• Document section:
Sky Eye uses a portable hydraulic transloader to move LPG from railcar to truck.
Sky Eye uses a portable hydraulic transloader to move LPG from railcar to truck.
Sky Eye uses a portable hydraulic transloader to move LPG from railcar to truck.
Sky Eye uses a portable hydraulic transloader to move LPG from railcar to truck.
Sky Eye uses a portable hydraulic transloader to move LPG from railcar to truck.

Ambient temperature and existing infrastructure among critical factors for safely transloading LPG, butane from railcar to truck

Aug. 31, 2018
SKY Eye Measurement, founded in 2005 in Acheson, Alberta, Canada, is growing into a leader in liquified petroleum gas (LPG) and butane transloading

SKY Eye Measurement, founded in 2005 in Acheson, Alberta, Canada, is growing into a leader in liquified petroleum gas (LPG) and butane transloading, building a successful business on the fundamentals of safety, performance and reliability.

The key, said John Forchuk, Sky Eye’s vice-president of business development, is to recognize the various challenges associated with moving LPG and butane from railcar to truck, including distance, weather and infrastructure, and then providing a versatile array of solutions to meet those challenges.

“In each scenario, whether we go from a brownfield facility to a new-venture rail spur that’s going to be there for six to 12 months, understanding the different mechanisms and properties of that fluid and how it wants to act, and the gasses, will start to guide us in what direction we go for a solution,” Forchuk said.

Forchuk touched on approaches to transloading his company deploys, including using drive gasses, pumps and compressors, and the importance of engineering safety into transloaders, in the “Advancements in transloading LPG and butane” session at the International Liquid Terminal Association’s 38th Annual International Operating Conference & Trade Show in Houston, Texas.

• Provided records:
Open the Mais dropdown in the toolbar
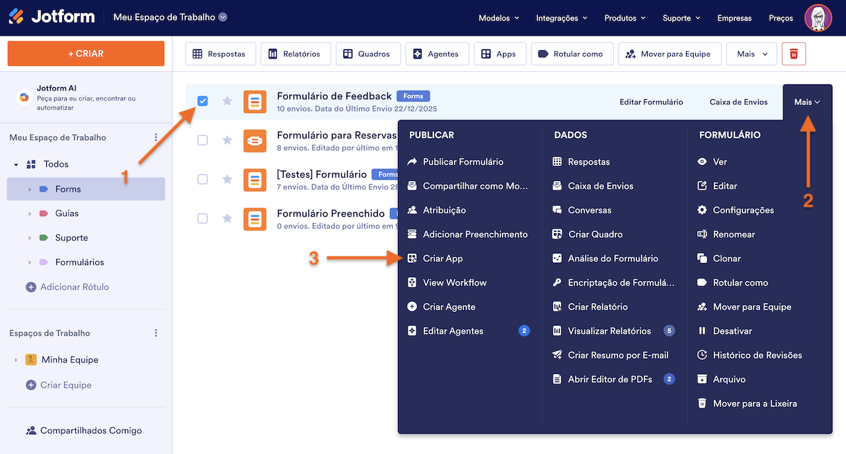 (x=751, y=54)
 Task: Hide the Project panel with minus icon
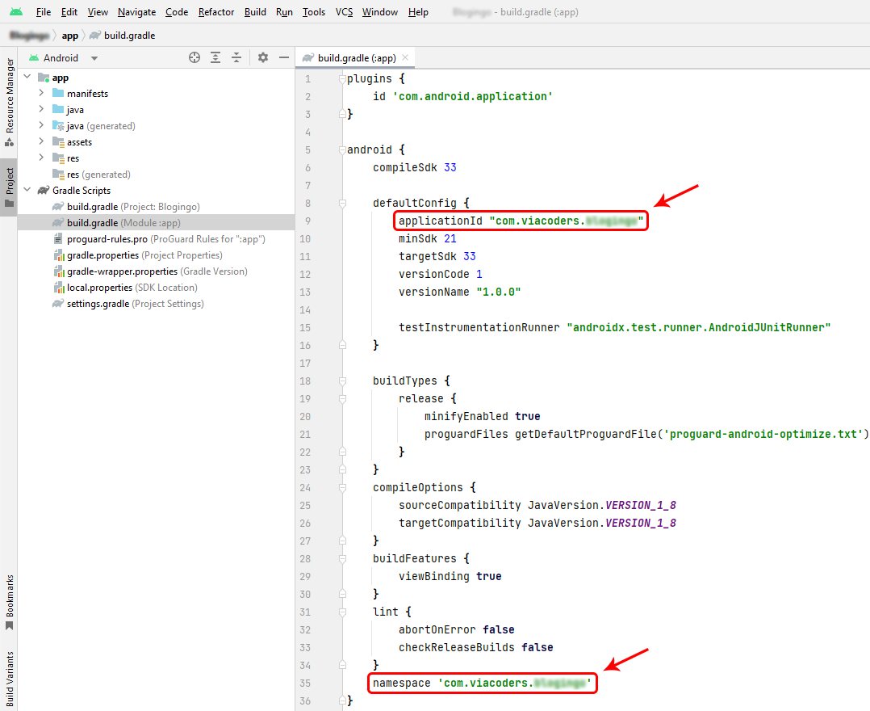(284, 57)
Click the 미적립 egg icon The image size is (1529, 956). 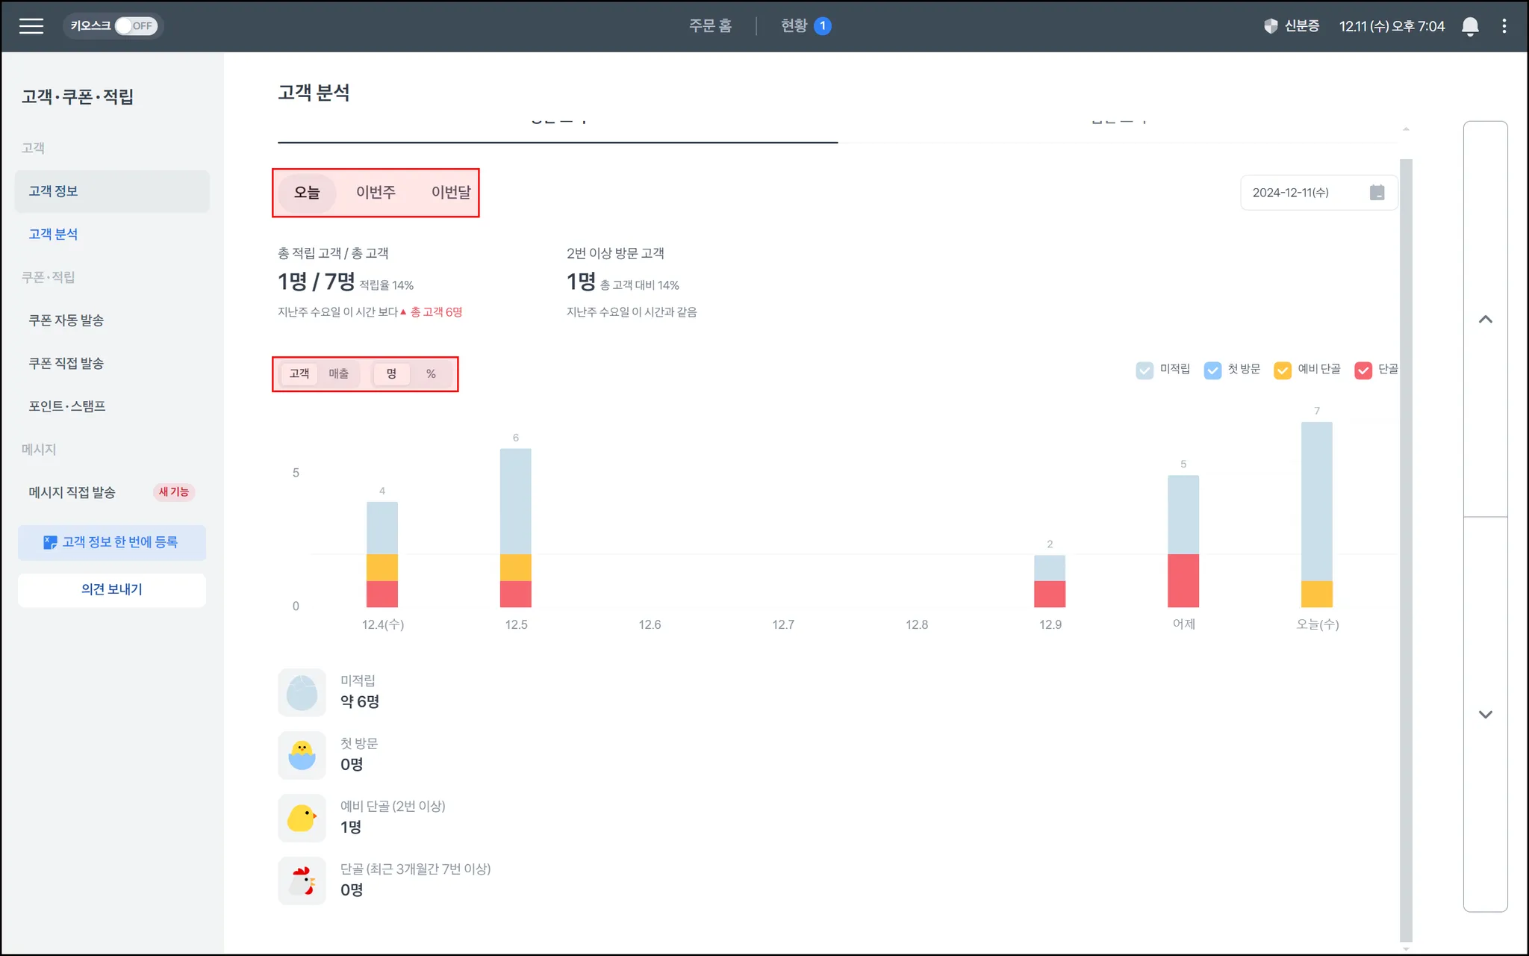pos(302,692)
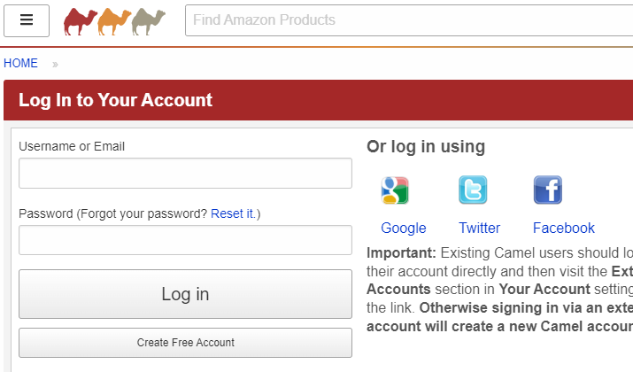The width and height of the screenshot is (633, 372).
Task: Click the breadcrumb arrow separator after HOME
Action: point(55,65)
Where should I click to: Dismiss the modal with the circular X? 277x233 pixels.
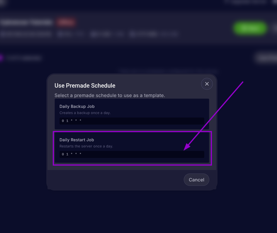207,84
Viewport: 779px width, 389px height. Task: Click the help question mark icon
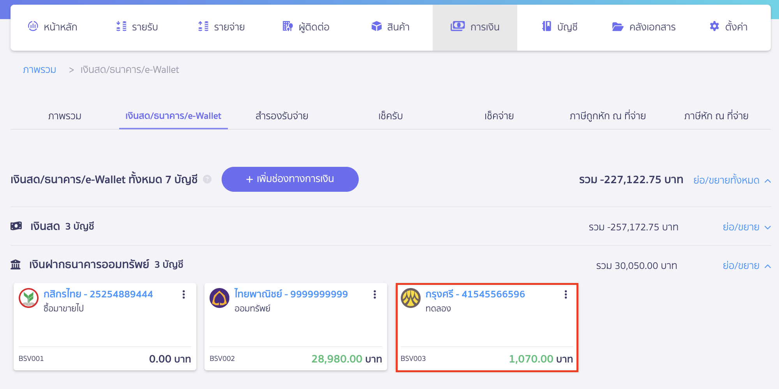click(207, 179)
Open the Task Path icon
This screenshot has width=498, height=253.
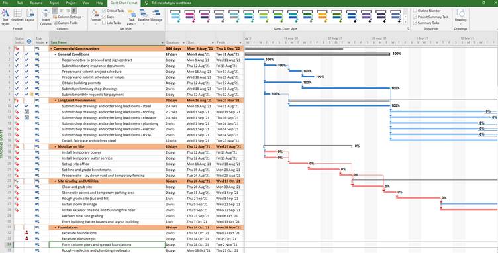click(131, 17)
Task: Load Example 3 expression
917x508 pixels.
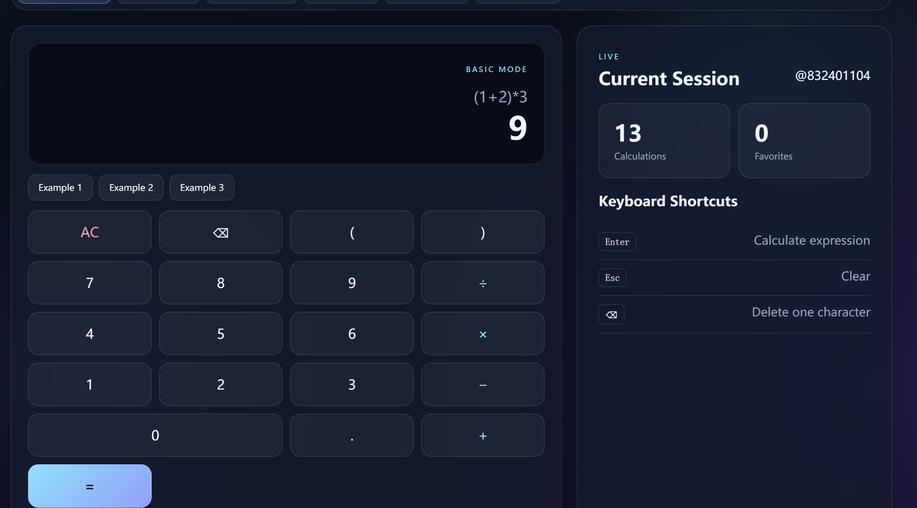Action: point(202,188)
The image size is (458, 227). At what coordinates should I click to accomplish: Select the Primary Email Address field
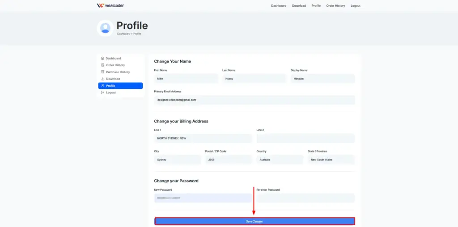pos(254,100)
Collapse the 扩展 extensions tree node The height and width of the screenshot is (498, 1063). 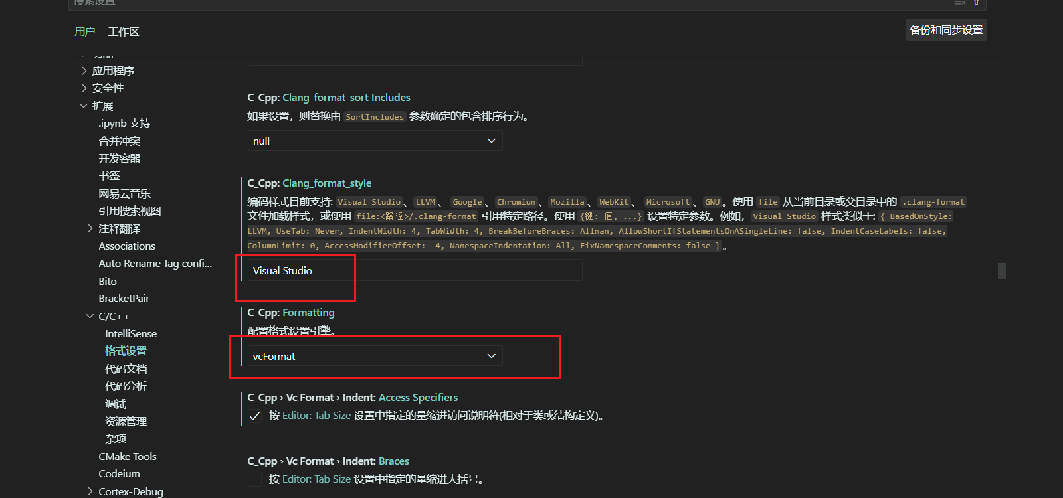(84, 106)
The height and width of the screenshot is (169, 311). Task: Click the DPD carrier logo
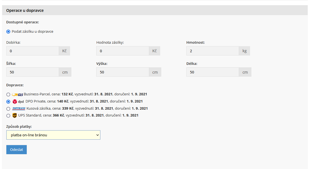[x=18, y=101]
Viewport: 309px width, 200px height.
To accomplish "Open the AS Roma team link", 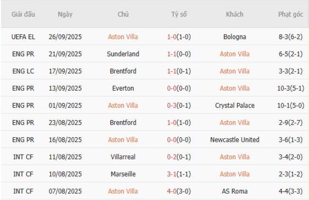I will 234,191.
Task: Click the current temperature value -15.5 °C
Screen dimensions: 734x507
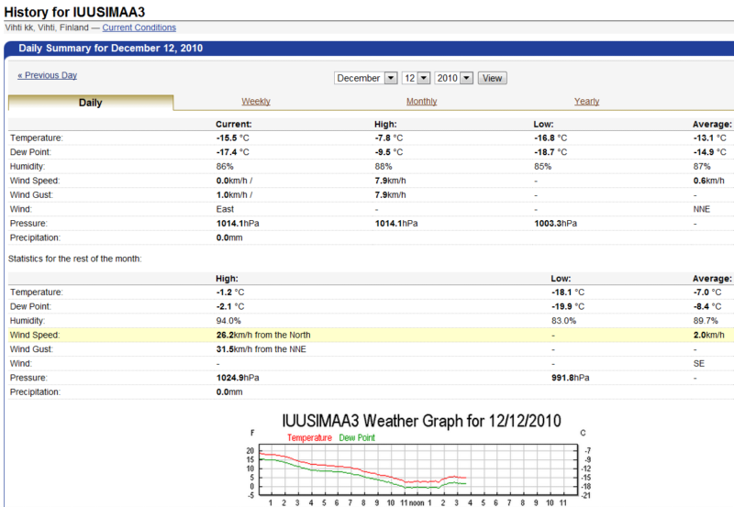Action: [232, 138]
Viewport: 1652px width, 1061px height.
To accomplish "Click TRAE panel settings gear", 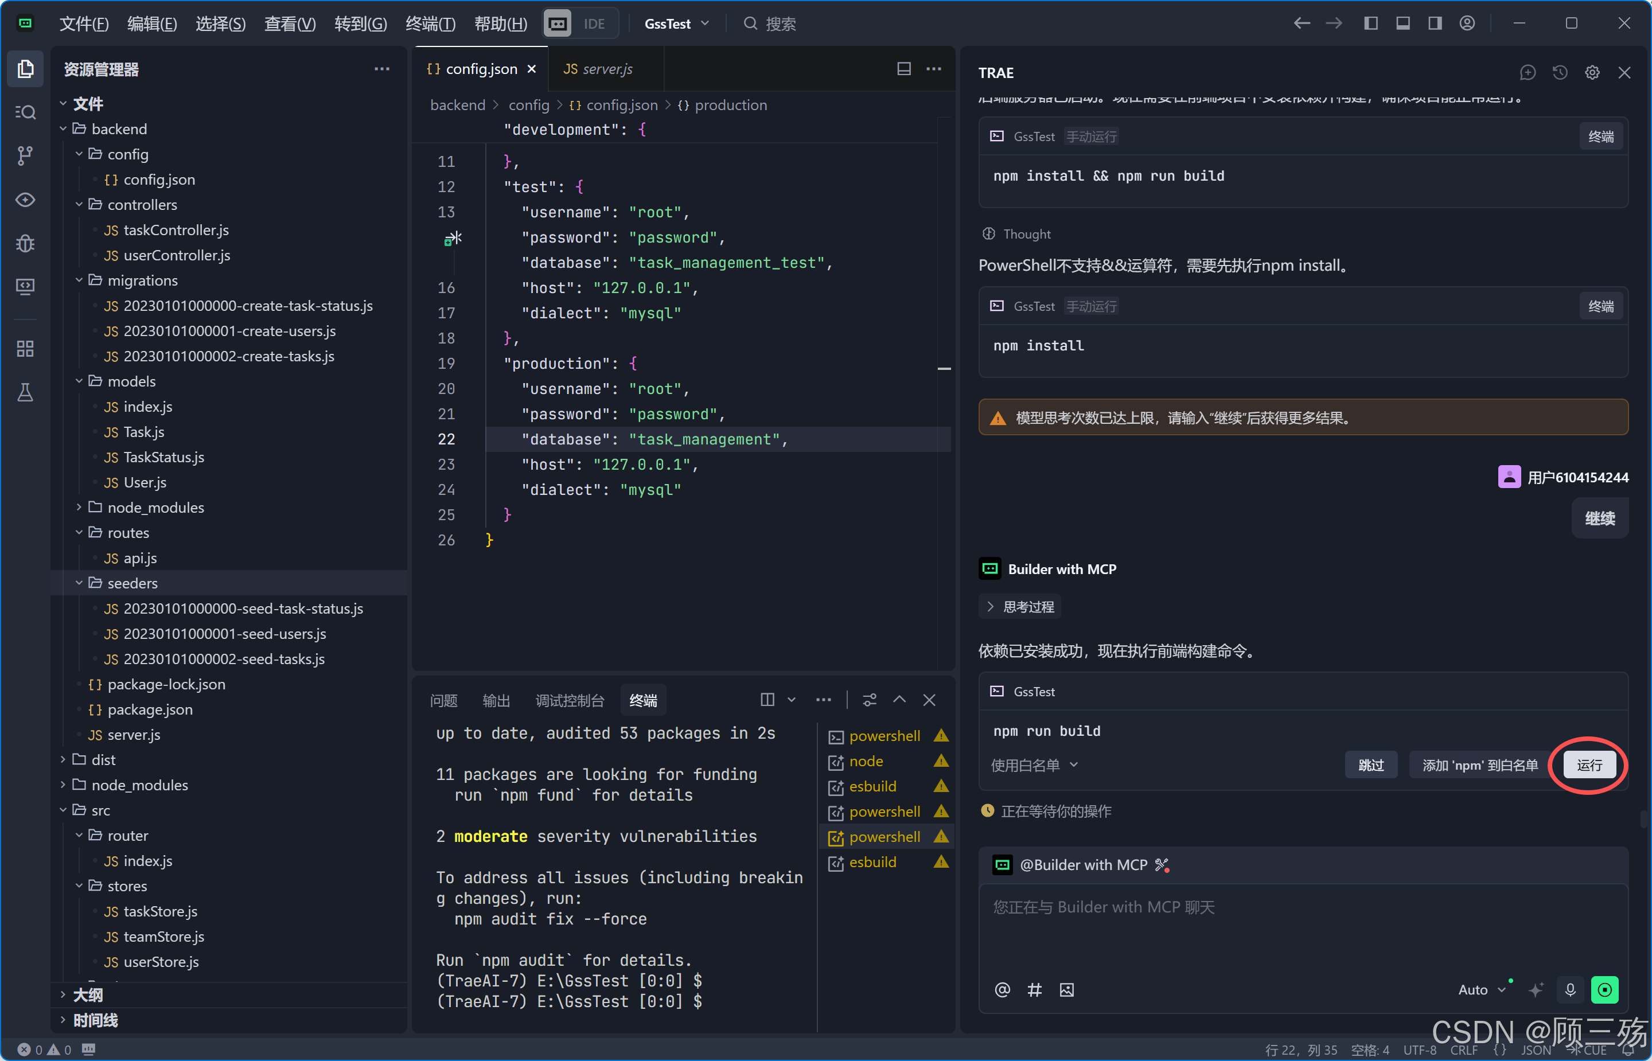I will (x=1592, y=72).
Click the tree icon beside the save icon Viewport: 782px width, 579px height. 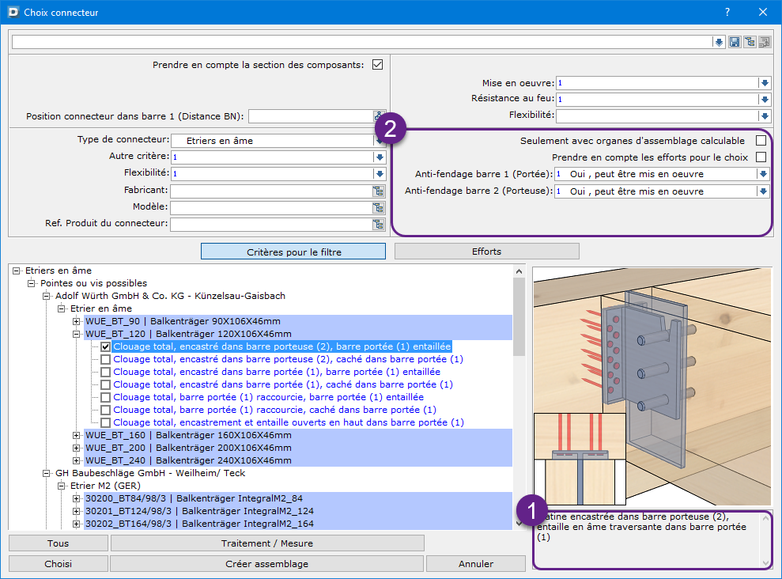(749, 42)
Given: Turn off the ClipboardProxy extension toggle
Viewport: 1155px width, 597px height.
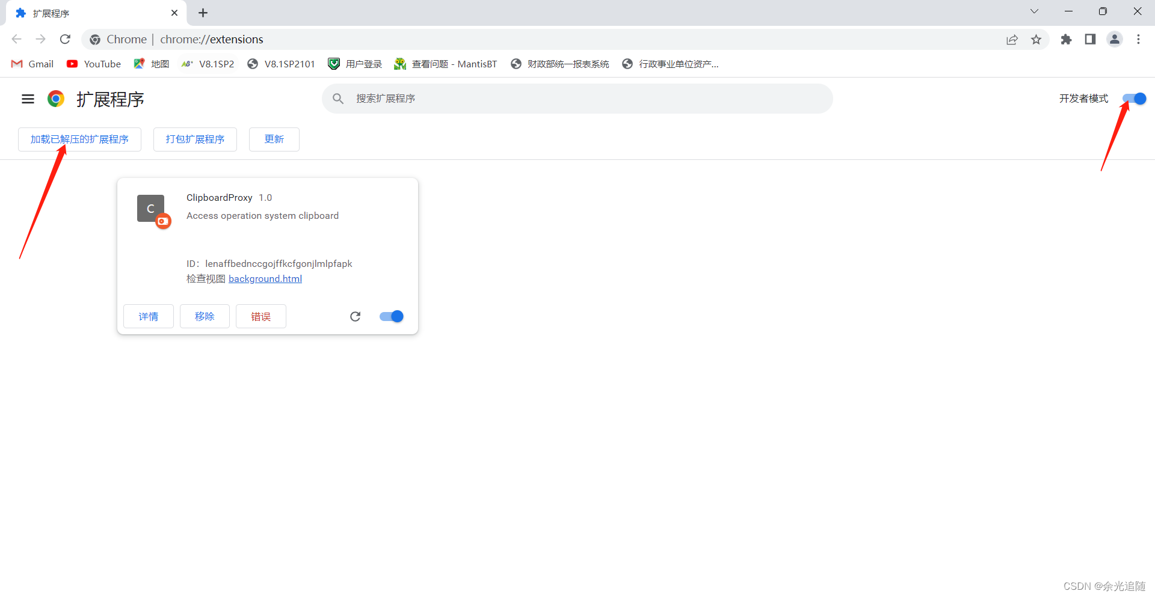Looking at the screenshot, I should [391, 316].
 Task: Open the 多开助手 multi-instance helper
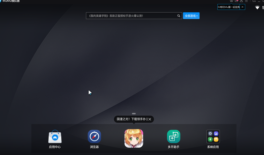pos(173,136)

• Requirement 1:
Condense the paragraph of the LPG transloading article that begins "The key, said John Forchuk" into a short bulleted list that keeps its main facts.
• Requirement 2:
Reproduce the portion of the LPG transloading article starting with "Aug. 31, 2018" and going on through "meet those challenges.".
• Requirement 3:
Write the next part of the LPG transloading article, picking up after its final sentence.

• Expected output 1:
- Speaker: John Forchuk, Sky Eye's vice-president of business development
- Key point: recognize the challenges of moving LPG and butane from railcar to truck
- Challenges named: distance, weather and infrastructure
- Response: provide a versatile array of solutions to meet those challenges

• Expected output 2:
Aug. 31, 2018
SKY Eye Measurement, founded in 2005 in Acheson, Alberta, Canada, is growing into a leader in liquified petroleum gas (LPG) and butane transloading

SKY Eye Measurement, founded in 2005 in Acheson, Alberta, Canada, is growing into a leader in liquified petroleum gas (LPG) and butane transloading, building a successful business on the fundamentals of safety, performance and reliability.

The key, said John Forchuk, Sky Eye’s vice-president of business development, is to recognize the various challenges associated with moving LPG and butane from railcar to truck, including distance, weather and infrastructure, and then providing a versatile array of solutions to meet those challenges.

• Expected output 3:
Multiple techniques

Sky Eye, which bills itself as a hydrocarbon transfer and measurements solutions specialist, uses different utility “drive” gasses, such as nitrogen and natural gas, to pressurize and sweep rail cars for liquid butane and propane, depending on capital cost vs. application, and an operation’s complexity.

In exploratory ventures, like moving product in emerging markets in Mexico, or in others where capital’s deployed to understand the business, portable hydraulic techniques are effective solutions.

In these situations, Sky Eye might deploy an intermediate component with generation, with the goal of moving product quickly.

“If the rail cars are stopping, we can bring in that infrastructure with power to perform these types of transfers,” Forchuk said.

As businesses and their associated projects grow, the company can utilize bullet tanks to assist in transfers.

“Each client has different situations, whether it’s distances and locations of equipment, and what sort of technologies or solutions will suffice,” Forchuk said. “We’ve used a combination of straight-up hydraulic … where you do have the interim bullets and the smaller compression to move that product to and from, and then you might be moving a liquid through the pumps to the trucks.”

At another site, Sky Eye used a combination of manifest transloading, and permanent bullets and compression, with a liquid end for pumping to trucks.

A hydraulic transfer method, which is relevant to fully independent situations, can draw on shared vapor capacity.

“Say you’ve got a truck under zero pressure and the rail car is being received with some pressure, and you’re going to try to move that liquid volume over to that truck with zero pressure on it,” Forchuk said. “Through the hydraulic method with LPG, the free vapor available is the drive gas.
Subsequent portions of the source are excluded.